• Problem details:
In the entries below, find each line with the word "Design" and pull it out.

• Material to process:
==================================================
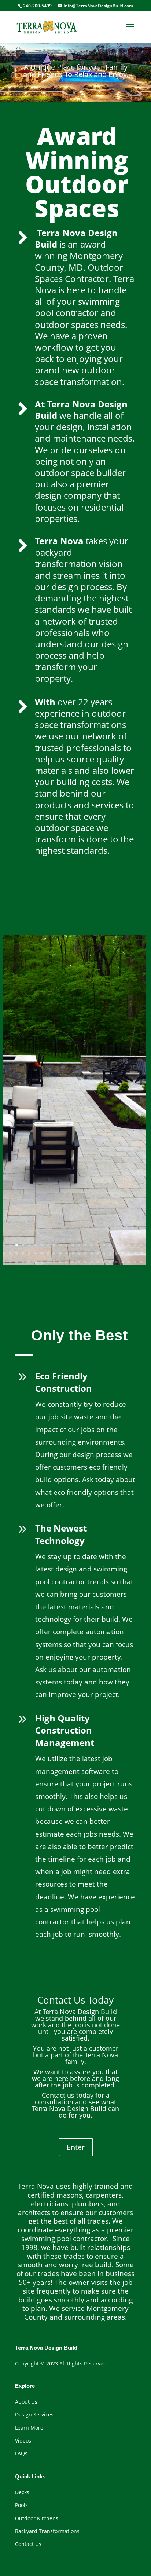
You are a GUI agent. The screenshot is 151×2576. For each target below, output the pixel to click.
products (53, 805)
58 (72, 1262)
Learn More (29, 2427)
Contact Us (28, 2543)
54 (48, 1262)
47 (4, 1262)
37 (85, 1253)
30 (41, 1253)
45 (135, 1253)
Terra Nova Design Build (76, 238)
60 (85, 1262)
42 (116, 1253)
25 (10, 1253)
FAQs (21, 2453)
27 (23, 1253)
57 (66, 1262)
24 (4, 1253)
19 (116, 1245)
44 (129, 1253)
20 (122, 1245)
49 (16, 1262)
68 (135, 1262)
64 (110, 1262)
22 (135, 1245)
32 (54, 1253)
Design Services (34, 2414)
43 (122, 1253)
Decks (22, 2492)
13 (79, 1245)
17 (104, 1245)
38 (91, 1253)
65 (116, 1262)
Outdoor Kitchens (36, 2518)
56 (60, 1262)
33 (60, 1253)
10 (60, 1245)
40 (104, 1253)
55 (54, 1262)
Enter (76, 2147)
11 (66, 1245)
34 (66, 1253)
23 (141, 1245)
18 (110, 1245)
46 (141, 1253)
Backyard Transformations (47, 2531)
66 (122, 1262)
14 (85, 1245)
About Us (26, 2401)
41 (110, 1253)
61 (91, 1262)
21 (129, 1245)
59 (79, 1262)
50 (23, 1262)
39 (97, 1253)
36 (79, 1253)
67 (129, 1262)
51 (29, 1262)
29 (35, 1253)
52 (35, 1262)
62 (97, 1262)
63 (104, 1262)
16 (97, 1245)
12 (72, 1245)
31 (48, 1253)
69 (141, 1262)
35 (72, 1253)
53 (41, 1262)
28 (29, 1253)
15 (91, 1245)
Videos (24, 2440)
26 (16, 1253)
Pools (21, 2505)
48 (10, 1262)
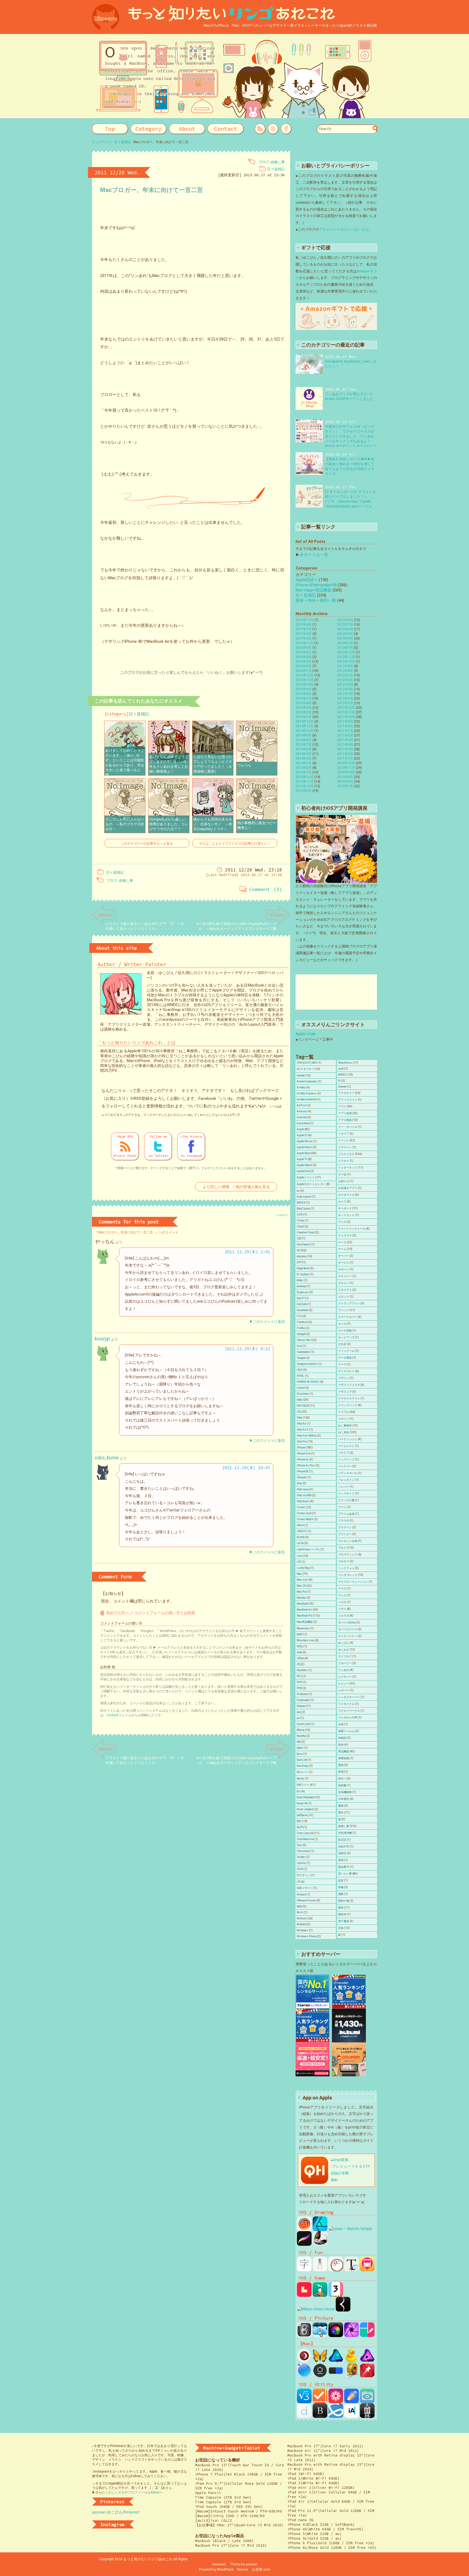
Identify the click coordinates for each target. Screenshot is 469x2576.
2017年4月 (304, 634)
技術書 (342, 1785)
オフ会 (342, 1174)
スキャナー (345, 1276)
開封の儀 (343, 1900)
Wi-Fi (300, 1912)
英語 (341, 1860)
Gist (299, 1345)
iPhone (301, 1447)
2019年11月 (304, 620)
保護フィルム (346, 1731)
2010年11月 (346, 768)
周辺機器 (343, 1751)
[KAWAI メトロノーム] (335, 2268)
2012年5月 (345, 684)
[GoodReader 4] (367, 2400)
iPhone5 (302, 1477)
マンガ (342, 1595)
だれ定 (342, 1344)
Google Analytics (307, 1363)
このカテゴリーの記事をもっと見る (147, 843)
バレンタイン (346, 1479)
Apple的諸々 (307, 579)
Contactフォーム (119, 1715)
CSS (299, 1238)
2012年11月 (346, 657)
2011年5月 (345, 740)
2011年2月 (345, 754)
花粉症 (342, 1853)
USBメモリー (305, 1888)
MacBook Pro (304, 1615)
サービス (343, 1262)
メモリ (342, 1608)
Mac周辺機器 (305, 1621)
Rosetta (301, 1735)
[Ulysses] (320, 2360)
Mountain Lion (305, 1640)
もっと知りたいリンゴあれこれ (148, 2559)
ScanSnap (302, 1765)
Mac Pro (301, 1591)
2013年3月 (345, 643)
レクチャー (345, 1676)
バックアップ (346, 1459)
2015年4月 (304, 703)
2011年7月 (345, 731)
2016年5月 (304, 652)
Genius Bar (304, 1340)
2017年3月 (304, 638)
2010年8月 (345, 781)
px (298, 1718)
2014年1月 (304, 772)
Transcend (303, 1851)
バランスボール (347, 1473)
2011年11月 (346, 712)
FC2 (299, 1316)
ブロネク (343, 1561)
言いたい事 (345, 1873)
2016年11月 (304, 643)
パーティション (347, 1439)
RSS (299, 1741)
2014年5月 (304, 754)
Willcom (302, 1918)
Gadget (301, 1334)
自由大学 (343, 1846)
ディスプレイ (346, 1371)
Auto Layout (304, 1196)
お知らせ (343, 1181)
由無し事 (278, 162)
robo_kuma (107, 1457)
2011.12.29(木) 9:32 (247, 1348)
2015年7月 (304, 698)
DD (298, 1250)
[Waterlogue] (320, 2334)
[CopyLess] (367, 2375)
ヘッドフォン (346, 1568)
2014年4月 (304, 758)
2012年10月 (346, 661)
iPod (299, 1483)
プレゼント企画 (347, 1540)
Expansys (303, 1292)
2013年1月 (345, 648)
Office (300, 1658)
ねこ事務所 (345, 1425)
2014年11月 (304, 726)
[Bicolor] (304, 2294)
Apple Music (304, 1141)
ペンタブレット (347, 1574)
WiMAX (301, 1924)
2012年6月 (345, 680)
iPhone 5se (303, 1453)
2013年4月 (345, 638)
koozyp (102, 1338)
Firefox (301, 1328)
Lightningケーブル (308, 1549)
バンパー (343, 1486)
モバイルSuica (347, 1622)
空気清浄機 (345, 1832)
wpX (341, 1068)
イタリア (343, 1133)
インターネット (347, 1167)
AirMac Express (306, 1093)
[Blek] (343, 2309)
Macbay (301, 1597)
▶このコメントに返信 (267, 1322)
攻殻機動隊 (345, 1792)
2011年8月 (345, 726)
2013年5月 (345, 634)
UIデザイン (303, 1875)
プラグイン (345, 1527)
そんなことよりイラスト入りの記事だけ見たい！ (235, 843)
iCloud (301, 1387)
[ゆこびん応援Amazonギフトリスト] (336, 327)
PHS (299, 1688)
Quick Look (303, 1723)
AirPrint (301, 1105)
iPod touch (303, 1501)
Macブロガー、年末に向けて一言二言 (151, 190)
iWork (300, 1525)
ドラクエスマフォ (349, 1398)
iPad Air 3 (303, 1429)
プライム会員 (346, 1513)
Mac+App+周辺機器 (313, 590)
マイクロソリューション (353, 1581)
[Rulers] (351, 2375)
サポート (343, 1269)
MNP (300, 1634)
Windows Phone (306, 1936)
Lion (299, 1555)
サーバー (343, 1255)
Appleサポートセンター (311, 1184)
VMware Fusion (306, 1900)
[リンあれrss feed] (260, 129)
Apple (300, 1129)
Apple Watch (304, 1165)
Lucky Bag (303, 1567)
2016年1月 (304, 671)
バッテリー (345, 1466)
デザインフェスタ (349, 1384)
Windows (302, 1930)
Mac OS (301, 1585)
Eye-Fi (300, 1298)
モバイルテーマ (347, 1629)
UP (298, 1881)
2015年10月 (304, 684)
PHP (299, 1682)
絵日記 (342, 1839)
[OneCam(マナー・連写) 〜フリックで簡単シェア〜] (335, 2334)
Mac (299, 1573)
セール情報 (345, 1330)
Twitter (301, 1857)
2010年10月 (346, 772)
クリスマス (345, 1235)
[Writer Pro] (351, 2415)
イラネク (343, 1160)
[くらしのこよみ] (320, 2268)
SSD (299, 1821)
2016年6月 (304, 648)
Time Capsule (305, 1833)
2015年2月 (304, 712)
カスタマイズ (346, 1194)
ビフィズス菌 (346, 1500)
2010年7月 (345, 786)
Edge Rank (303, 1268)
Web (299, 1906)
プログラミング (347, 1554)
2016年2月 (304, 666)
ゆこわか (343, 1649)
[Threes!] (335, 2294)
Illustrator (303, 1393)
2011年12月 (346, 708)
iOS (299, 1411)
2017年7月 (304, 629)
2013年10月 (304, 786)
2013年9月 (304, 791)
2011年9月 (345, 721)
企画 (341, 1724)
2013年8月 (345, 620)
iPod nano (303, 1489)
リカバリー (345, 1663)
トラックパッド (347, 1405)
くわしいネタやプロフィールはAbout (132, 2492)
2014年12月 (304, 721)
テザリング (345, 1391)
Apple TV (302, 1159)
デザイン (343, 1378)
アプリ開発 (345, 1120)
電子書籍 (343, 1921)
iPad (299, 1417)
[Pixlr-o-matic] (304, 2334)
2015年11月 (304, 680)
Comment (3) (265, 889)
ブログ (263, 162)
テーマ (342, 1364)
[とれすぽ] (367, 2268)
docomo (301, 1256)
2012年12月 (346, 652)
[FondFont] (335, 2400)
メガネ (342, 1602)
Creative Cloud (306, 1232)
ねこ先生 (343, 1432)
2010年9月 (345, 777)
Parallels (302, 1670)
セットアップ (346, 1337)
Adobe (301, 1075)
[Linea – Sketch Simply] (350, 2228)
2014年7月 (304, 745)
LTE (299, 1561)
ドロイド (343, 1418)
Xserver (242, 2569)
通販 (341, 1893)
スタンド (343, 1296)
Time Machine (305, 1839)
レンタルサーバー (349, 1697)
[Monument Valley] (320, 2294)
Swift (300, 1827)
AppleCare (303, 1171)
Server (300, 1778)
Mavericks (303, 1628)
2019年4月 (304, 624)
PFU (299, 1676)
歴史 (341, 1812)
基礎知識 (343, 1758)
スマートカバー (347, 1316)
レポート (343, 1690)
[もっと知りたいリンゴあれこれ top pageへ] (234, 13)
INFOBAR (303, 1405)
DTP (299, 1262)
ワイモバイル (346, 1703)
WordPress (345, 1062)
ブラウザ (343, 1520)
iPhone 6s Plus (306, 1465)
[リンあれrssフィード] (125, 1146)
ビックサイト (346, 1493)
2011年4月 (345, 745)
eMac (300, 1280)
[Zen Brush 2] (320, 2243)
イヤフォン (345, 1147)
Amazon (302, 1111)
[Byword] (320, 2415)
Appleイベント (306, 1177)
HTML (300, 1375)
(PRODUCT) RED (307, 1062)
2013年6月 (345, 629)
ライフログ (345, 1656)
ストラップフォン (349, 1303)
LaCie (300, 1543)
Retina (300, 1729)
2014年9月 (304, 735)
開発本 (342, 1914)
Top (110, 128)
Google (301, 1357)
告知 (341, 1744)
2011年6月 (345, 735)
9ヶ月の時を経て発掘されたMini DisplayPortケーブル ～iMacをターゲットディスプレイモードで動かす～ (237, 927)
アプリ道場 (345, 1113)
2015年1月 (304, 717)
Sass (300, 1753)
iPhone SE (303, 1471)
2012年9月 (345, 666)
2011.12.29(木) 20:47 (246, 1467)
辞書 (341, 1887)
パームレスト (346, 1445)
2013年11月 (304, 781)
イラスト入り (346, 1153)
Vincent (301, 1894)
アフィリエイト (347, 1099)
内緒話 (342, 1737)
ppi (299, 1712)
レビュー (343, 1683)
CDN (300, 1214)
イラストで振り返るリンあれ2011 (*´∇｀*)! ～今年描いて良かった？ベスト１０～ (145, 926)
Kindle (301, 1537)
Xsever (342, 1086)
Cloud (300, 1226)
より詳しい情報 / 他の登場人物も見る (236, 1187)
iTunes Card (304, 1513)
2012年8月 (345, 671)
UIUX (300, 1869)
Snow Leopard (305, 1809)
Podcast (301, 1706)
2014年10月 (304, 731)
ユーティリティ (347, 1636)
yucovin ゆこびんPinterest (116, 2512)
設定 (341, 1880)
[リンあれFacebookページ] (286, 129)
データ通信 (345, 1357)
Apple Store (303, 1153)
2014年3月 (304, 763)
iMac (300, 1399)
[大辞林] (367, 2415)
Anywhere (303, 1123)
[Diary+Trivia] (148, 129)
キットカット (346, 1215)
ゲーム (342, 1249)
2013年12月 (304, 777)
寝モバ (342, 1778)
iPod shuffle (304, 1495)
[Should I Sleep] (304, 2360)
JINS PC (302, 1531)
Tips (299, 1845)
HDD (300, 1369)
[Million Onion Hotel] (316, 2309)
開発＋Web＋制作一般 (316, 600)
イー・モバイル (347, 1126)
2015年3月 (304, 708)
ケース (342, 1242)
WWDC (342, 1074)
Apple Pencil (304, 1147)
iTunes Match (305, 1519)
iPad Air (301, 1423)
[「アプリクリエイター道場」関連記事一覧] (336, 880)
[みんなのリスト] (335, 2415)
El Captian (303, 1274)
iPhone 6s (303, 1459)
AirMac (301, 1087)
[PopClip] (335, 2375)
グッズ (342, 1221)
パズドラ (343, 1452)
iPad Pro (302, 1441)
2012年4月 (345, 689)
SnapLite (302, 1803)
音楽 (341, 1927)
==================================================
• Solution to this exercise:
Terra Nova Design Build (76, 238)
Design Services (34, 2414)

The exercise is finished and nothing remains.